*WHAT IS NEEDED*
Your task is to repeat the entries exactly from their first line through the line with "Click the script", and to stop there.

[Records from a dataset]
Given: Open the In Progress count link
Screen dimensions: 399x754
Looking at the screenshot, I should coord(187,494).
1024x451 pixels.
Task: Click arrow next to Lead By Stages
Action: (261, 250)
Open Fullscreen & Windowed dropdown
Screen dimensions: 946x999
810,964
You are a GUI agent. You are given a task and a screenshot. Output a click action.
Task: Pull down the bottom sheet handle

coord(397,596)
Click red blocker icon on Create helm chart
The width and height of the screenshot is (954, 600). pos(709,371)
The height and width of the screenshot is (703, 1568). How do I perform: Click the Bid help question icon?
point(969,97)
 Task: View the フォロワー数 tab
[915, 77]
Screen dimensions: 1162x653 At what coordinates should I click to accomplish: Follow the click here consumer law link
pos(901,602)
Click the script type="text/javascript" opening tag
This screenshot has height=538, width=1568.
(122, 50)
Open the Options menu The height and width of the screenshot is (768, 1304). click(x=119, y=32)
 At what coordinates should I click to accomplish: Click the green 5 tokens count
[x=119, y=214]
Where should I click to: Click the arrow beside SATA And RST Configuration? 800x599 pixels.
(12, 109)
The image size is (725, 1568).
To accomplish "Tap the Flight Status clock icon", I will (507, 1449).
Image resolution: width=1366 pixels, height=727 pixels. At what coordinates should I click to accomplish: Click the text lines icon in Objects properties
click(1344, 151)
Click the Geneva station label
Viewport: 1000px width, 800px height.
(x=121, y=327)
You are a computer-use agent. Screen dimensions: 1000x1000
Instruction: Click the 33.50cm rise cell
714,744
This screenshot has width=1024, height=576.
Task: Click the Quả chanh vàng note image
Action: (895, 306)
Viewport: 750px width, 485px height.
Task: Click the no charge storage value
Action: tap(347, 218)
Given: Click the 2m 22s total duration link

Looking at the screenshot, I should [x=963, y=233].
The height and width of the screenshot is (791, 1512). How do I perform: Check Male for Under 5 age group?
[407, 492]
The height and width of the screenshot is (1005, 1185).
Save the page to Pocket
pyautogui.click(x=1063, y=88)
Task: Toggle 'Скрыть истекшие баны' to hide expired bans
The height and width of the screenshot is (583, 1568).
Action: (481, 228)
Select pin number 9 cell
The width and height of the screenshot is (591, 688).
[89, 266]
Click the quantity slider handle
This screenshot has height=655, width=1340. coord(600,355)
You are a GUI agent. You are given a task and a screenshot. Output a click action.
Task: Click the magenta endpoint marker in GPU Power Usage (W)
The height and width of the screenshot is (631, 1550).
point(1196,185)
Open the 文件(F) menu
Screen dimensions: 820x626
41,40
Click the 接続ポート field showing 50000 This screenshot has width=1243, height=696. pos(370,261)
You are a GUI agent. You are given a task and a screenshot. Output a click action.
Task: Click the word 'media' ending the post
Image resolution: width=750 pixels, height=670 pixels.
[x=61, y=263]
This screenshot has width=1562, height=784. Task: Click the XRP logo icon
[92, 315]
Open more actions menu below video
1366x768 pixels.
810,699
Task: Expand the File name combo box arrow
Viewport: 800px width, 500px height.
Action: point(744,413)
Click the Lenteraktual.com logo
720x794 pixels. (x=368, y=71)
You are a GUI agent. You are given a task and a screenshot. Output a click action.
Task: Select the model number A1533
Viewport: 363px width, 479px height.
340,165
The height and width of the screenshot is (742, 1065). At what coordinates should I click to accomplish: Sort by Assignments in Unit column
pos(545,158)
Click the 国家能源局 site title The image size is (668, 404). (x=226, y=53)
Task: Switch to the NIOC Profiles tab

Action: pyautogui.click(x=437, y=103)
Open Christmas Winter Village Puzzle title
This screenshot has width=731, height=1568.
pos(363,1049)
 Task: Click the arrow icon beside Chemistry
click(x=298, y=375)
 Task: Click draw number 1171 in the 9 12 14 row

*RESULT OF THIS EXERCISE*
Given: Open the In Progress count link
Screen dimensions: 399x754
Looking at the screenshot, I should coord(187,494).
1024x451 pixels.
Task: Click arrow next to Lead By Stages
Action: (261, 250)
Open Fullscreen & Windowed dropdown
Screen dimensions: 946x999
810,964
You are a GUI agent. You are given a task and a screenshot. Output a click action.
Task: Pull down the bottom sheet handle

coord(397,596)
Click red blocker icon on Create helm chart
The width and height of the screenshot is (954, 600). pos(709,371)
The height and width of the screenshot is (703, 1568). How do I perform: Click the Bid help question icon?
point(969,97)
 Task: View the フォロワー数 tab
[915, 77]
Screen dimensions: 1162x653 At what coordinates should I click to accomplish: Follow the click here consumer law link
pos(901,602)
Click the script type="text/javascript" opening tag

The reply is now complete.